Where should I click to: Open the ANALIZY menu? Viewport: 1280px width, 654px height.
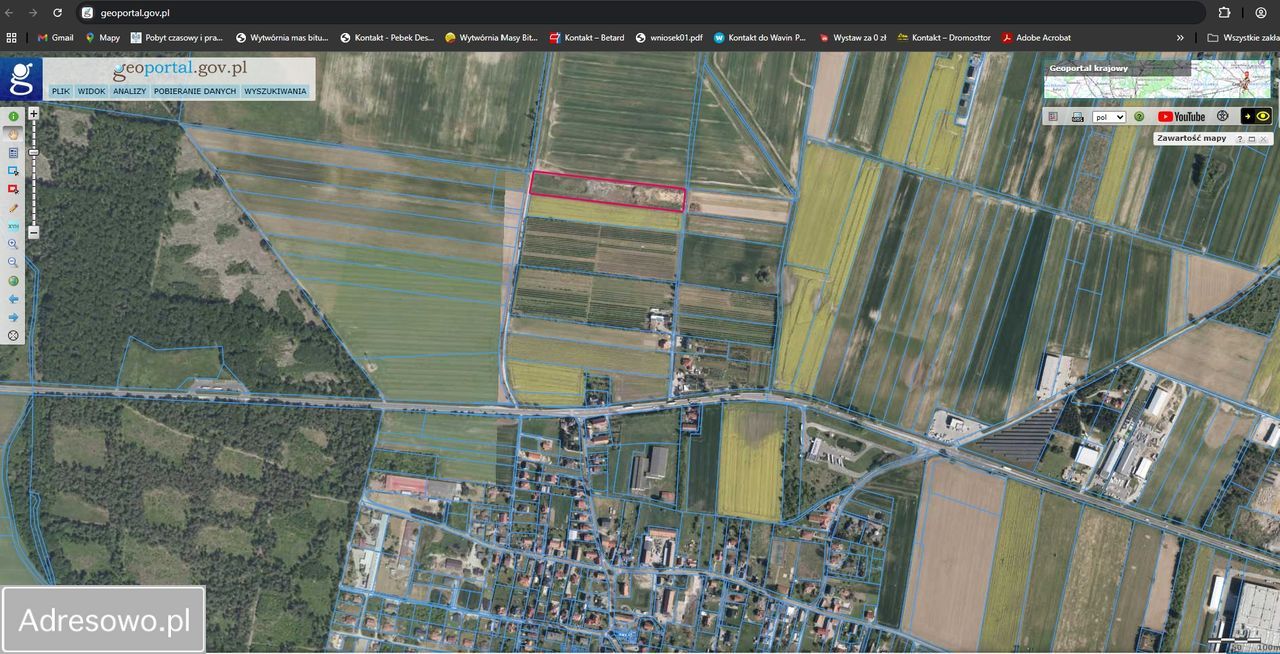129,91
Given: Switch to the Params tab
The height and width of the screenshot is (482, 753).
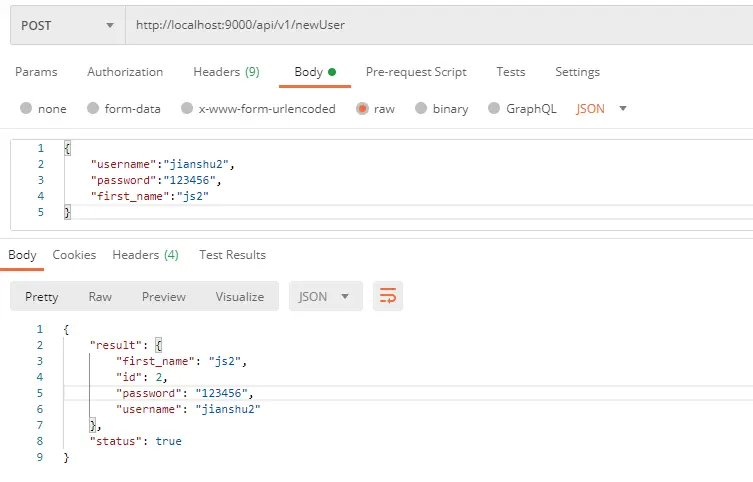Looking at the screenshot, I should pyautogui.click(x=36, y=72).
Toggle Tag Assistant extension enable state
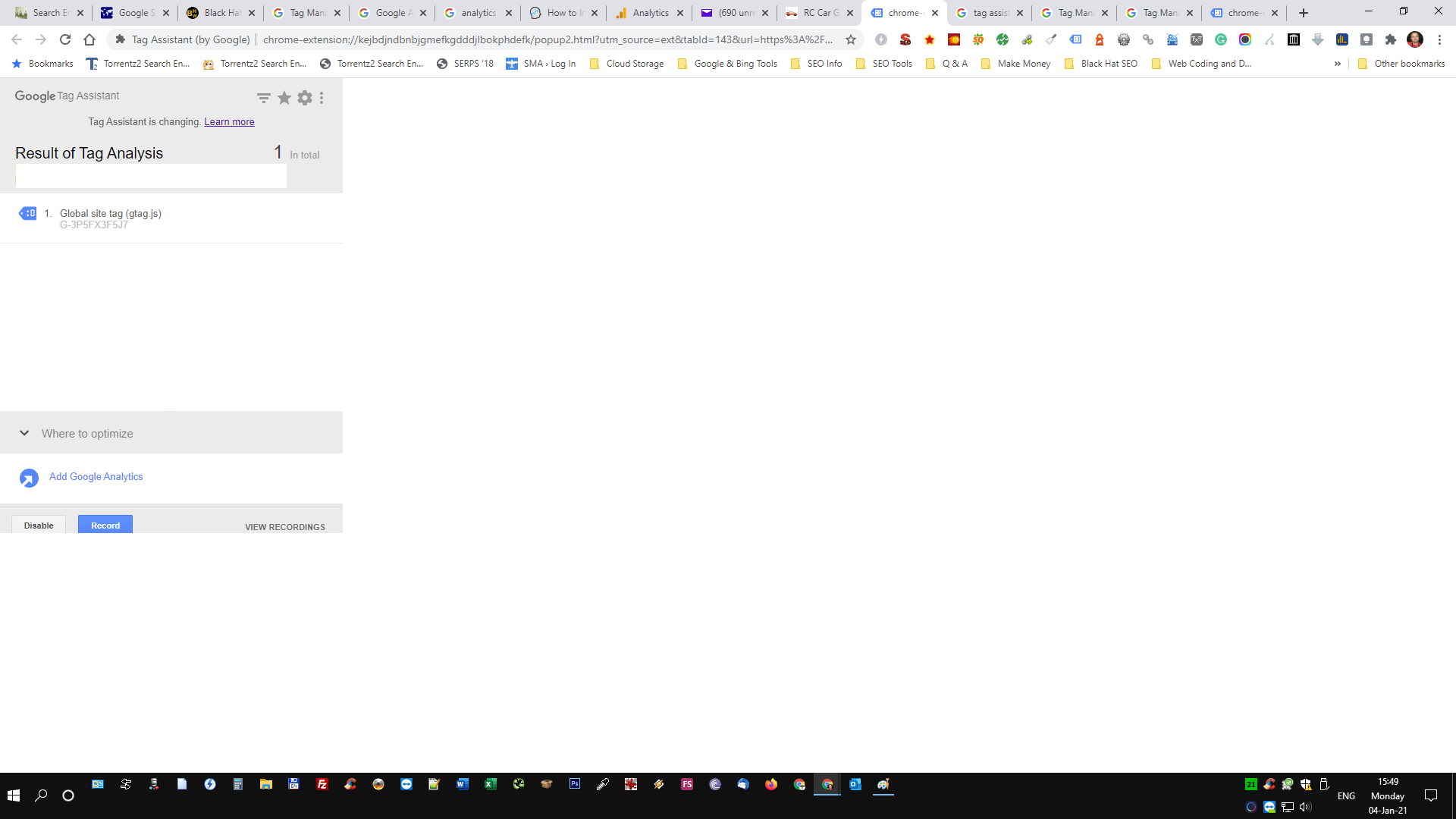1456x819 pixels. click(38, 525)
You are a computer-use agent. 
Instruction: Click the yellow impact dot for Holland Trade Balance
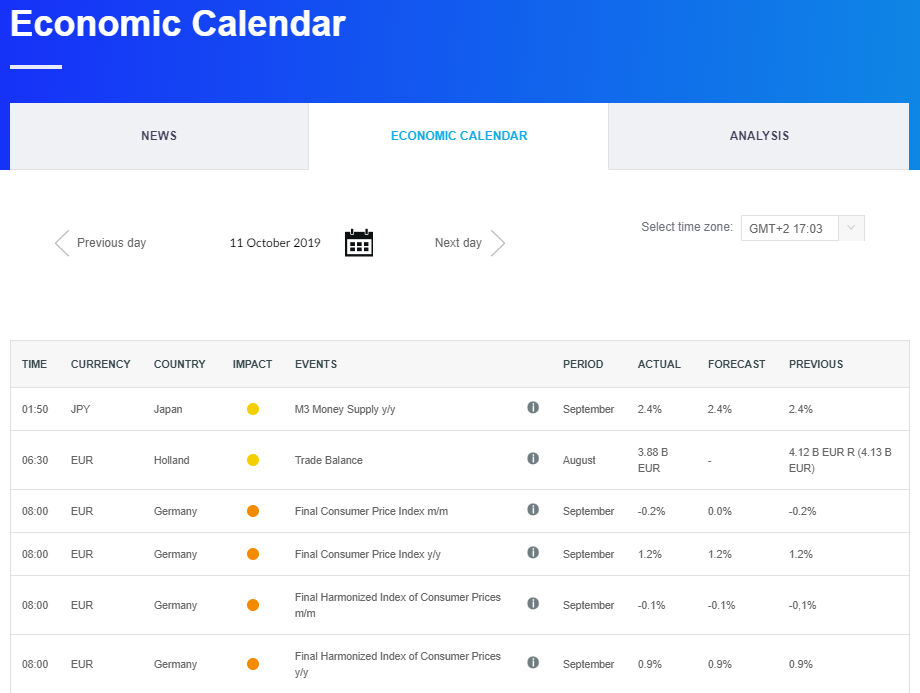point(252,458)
·····
* _Problem statement_
If a record holds a picture, leave the picture out, but repeat every line exactly.

* _Task result_
Where should I click to: Open the ANALIZY menu? Viewport: 1280px width, 654px height.
129,91
Given: Switch to the Params tab
The height and width of the screenshot is (482, 753).
Looking at the screenshot, I should pyautogui.click(x=36, y=72).
Toggle Tag Assistant extension enable state
1456x819 pixels. click(38, 525)
You are a computer-use agent. 
Instruction: Click the yellow impact dot for Holland Trade Balance
point(252,458)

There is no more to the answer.